IEEE University Partnership Program Expands to China

Partnership offers student branches in Beijing additional resources and support

8 March 2010

The IEEE University Partnership Program has gone global. Peking University and Tsinghua University, both in Beijing, are the first schools outside the United States to join the UPP.

IEEE established the program in 1999 to build closer relationships with student branches and librarians at some of the top U.S. engineering schools. The program now has 15 partnering universities, including Drexel University, in Philadelphia; Stanford University; and the University of California, Berkeley.

The partnership offers student branches additional resources and support, including helping them network with local, regional, and international IEEE groups, as well as providing additional financial support. UPP also encourages the students to take full advantage of the benefits of IEEE membership, including scholarships, competitions, and conferences.

IEEE had wanted to expand the UPP to universities outside the United States, and set its sights on China as part of its initiative to increase its presence there. But first it wanted to hire someone who understands the language and culture and could advise students and help them organize events. That person is IEEE Client Services Manager Qing Li.

“These universities will lead the way for more non-U.S. schools to join the program,” Li says. “We hope these schools become role models.”

The two universities were chosen out of the 11 in China that have IEEE student branches—the fundamental criteria for joining the UPP. The academic ranking of the engineering school also is considered. “Tsinghua and Peking are the two top-ranked schools, and their student branches have a lot of experience in organizing student activities,” Li says. “In addition, the faculty, student members, and librarians were all excited to become a UPP partner.”

Celebrations marking the new partnerships held at each university in September together attracted more than 200 people. Li and Kristen Fitzpatrick, UPP’s manager at the IEEE Operations Center, in Piscataway, N.J., attended the events to explain the program. They also showed the librarians and student members how to get the most out of IEEE Xplore digital library.

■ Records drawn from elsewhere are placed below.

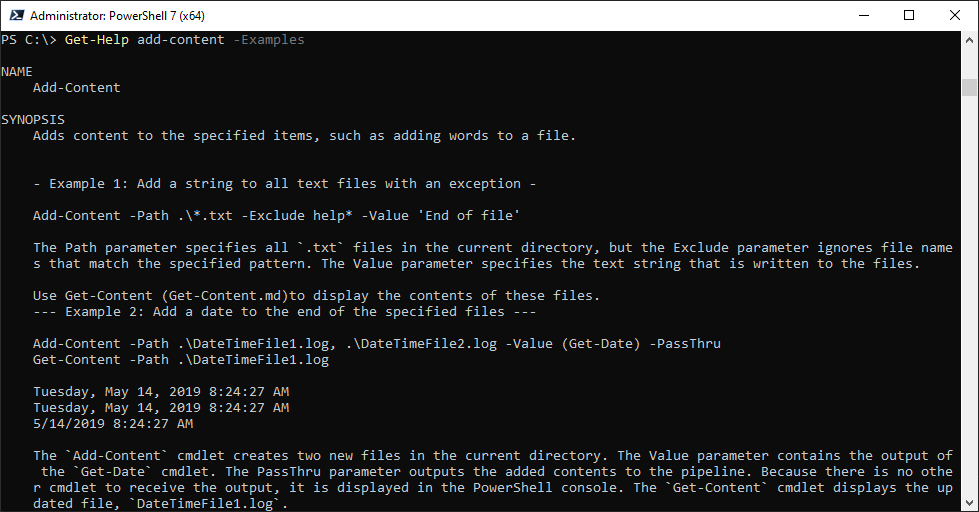
Task: Click 'Add-Content' under the NAME heading
Action: coord(76,88)
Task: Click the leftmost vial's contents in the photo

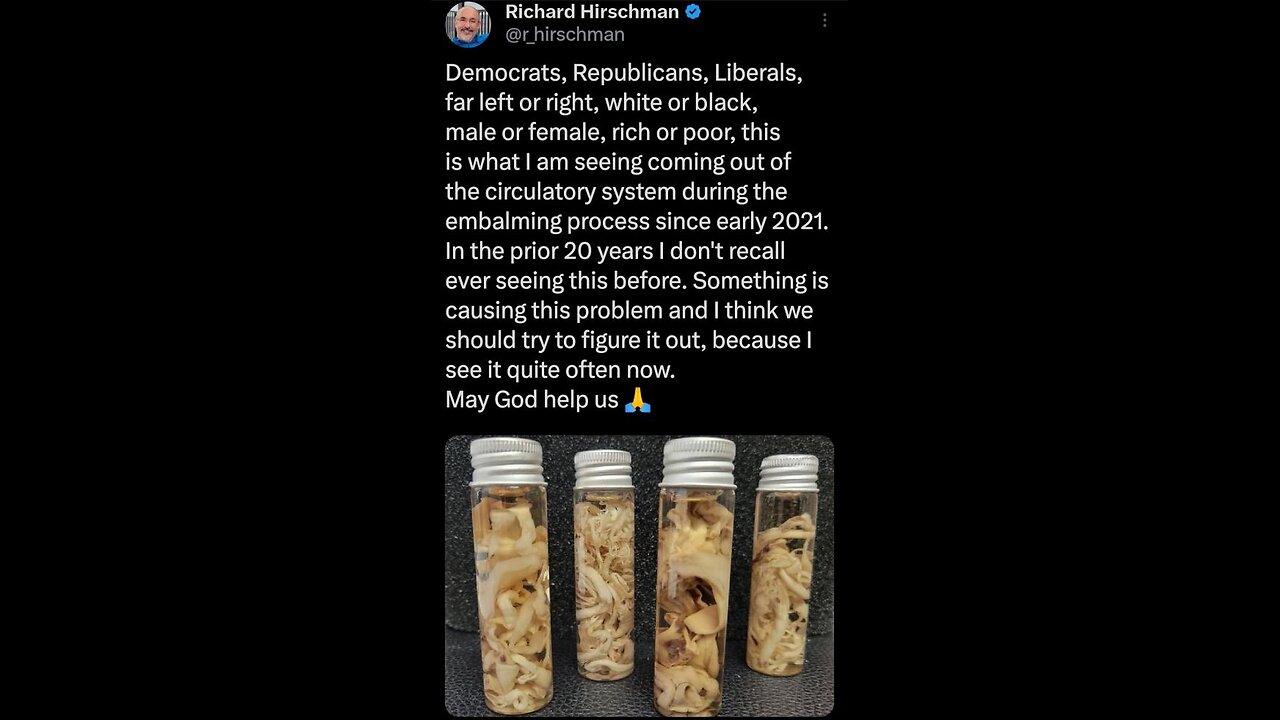Action: pos(510,600)
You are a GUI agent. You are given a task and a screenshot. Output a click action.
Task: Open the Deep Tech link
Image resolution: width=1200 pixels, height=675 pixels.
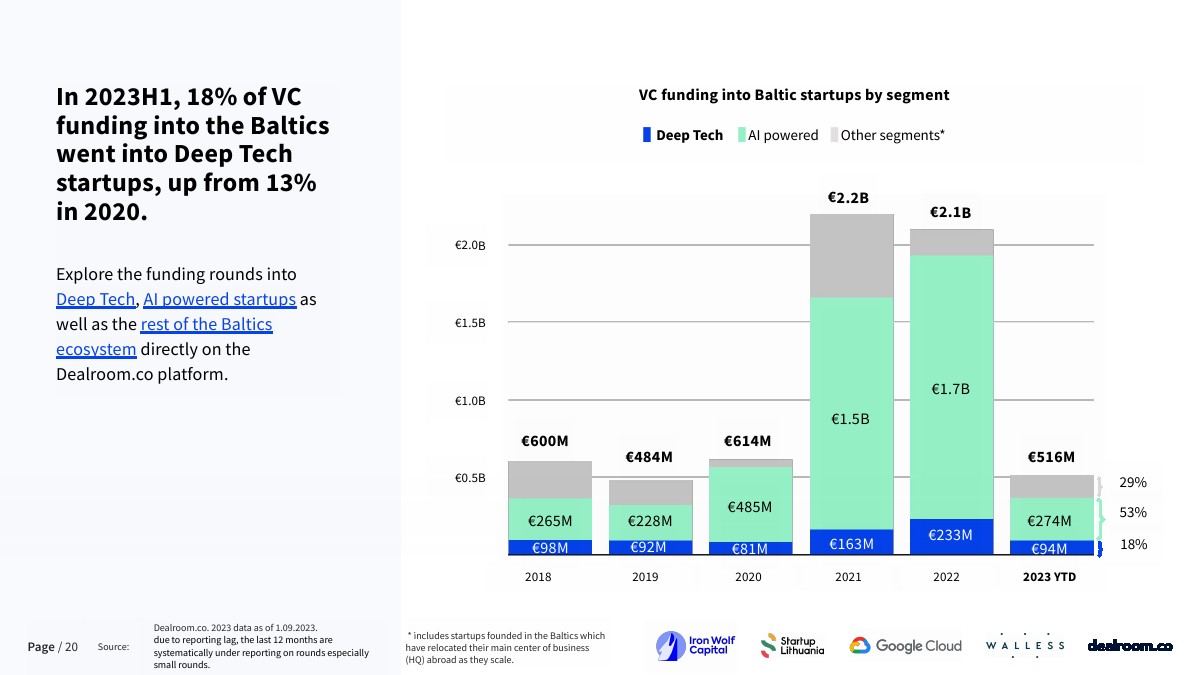[x=95, y=299]
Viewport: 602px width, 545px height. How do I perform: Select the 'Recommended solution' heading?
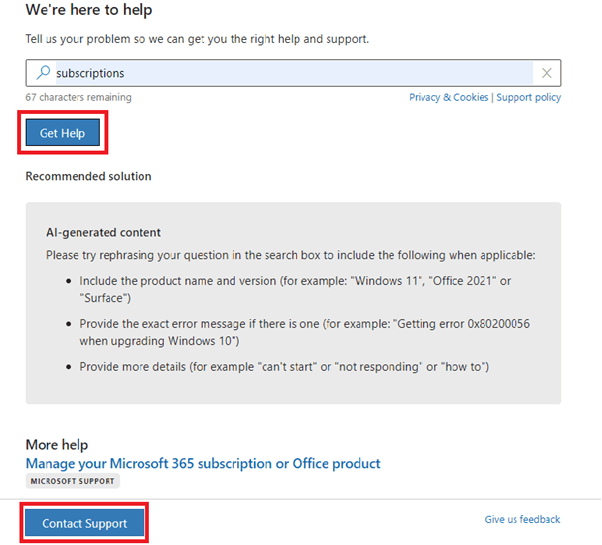(88, 176)
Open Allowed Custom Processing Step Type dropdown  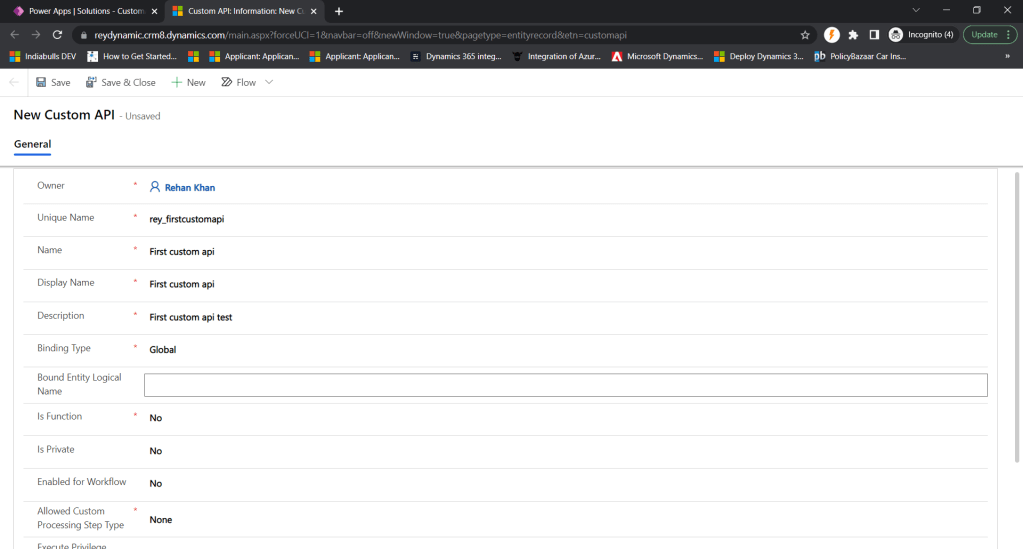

As soon as the students were up to speed, they held their first UPP events. Students at Tsinghua University taught more than 200 faculty members and graduate students how to use the digital library’s resources. At Peking University, with Li’s help, the students organized a tour in December at Intel’s offices in Beijing.

“The students are very interested in forming relationships with local companies to be better prepared for the job market,” Li says. “It was a great opportunity for them to communicate face-to-face with professionals, to discuss the engineers’ career paths, and learn about technology trends.”

IEEE Student Member Tony Yang, chair of Peking University’s student branch, says the tour of Intel couldn’t have been possible without Li. “UPP is wonderful,” Yang says. “Before we became partners, our branch had financial problems. Sometimes we had great ideas for events but didn’t have enough resources and support. With UPP’s help, those problems are gone.”

To help the Chinese make the most of the partnerships, students from UPP universities in the United States have been providing suggestions for other events.

Given the commitment already shown by the new UPP partners, it’s only a matter of time before other schools are invited to join—including more in China as well as formalizing relationships already developed in India, according to Fitzpatrick. Down the road, IEEE is considering expanding the UPP to Europe and Latin America. “Qing Li is our model for how a local presence makes an enormous difference. That’s why expansion is limited in part to having an IEEE representative who can provide hands-on support for UPP,” Fitzpatrick says.

“I am proud that my university was among the first outside the United States invited to join the program,” Yang says. “I hope UPP is successful in China, and that it expands to India, Russia, and other countries. It’s important that UPP becomes global so that students from different countries and cultures can exchange ideas and better understand each other.”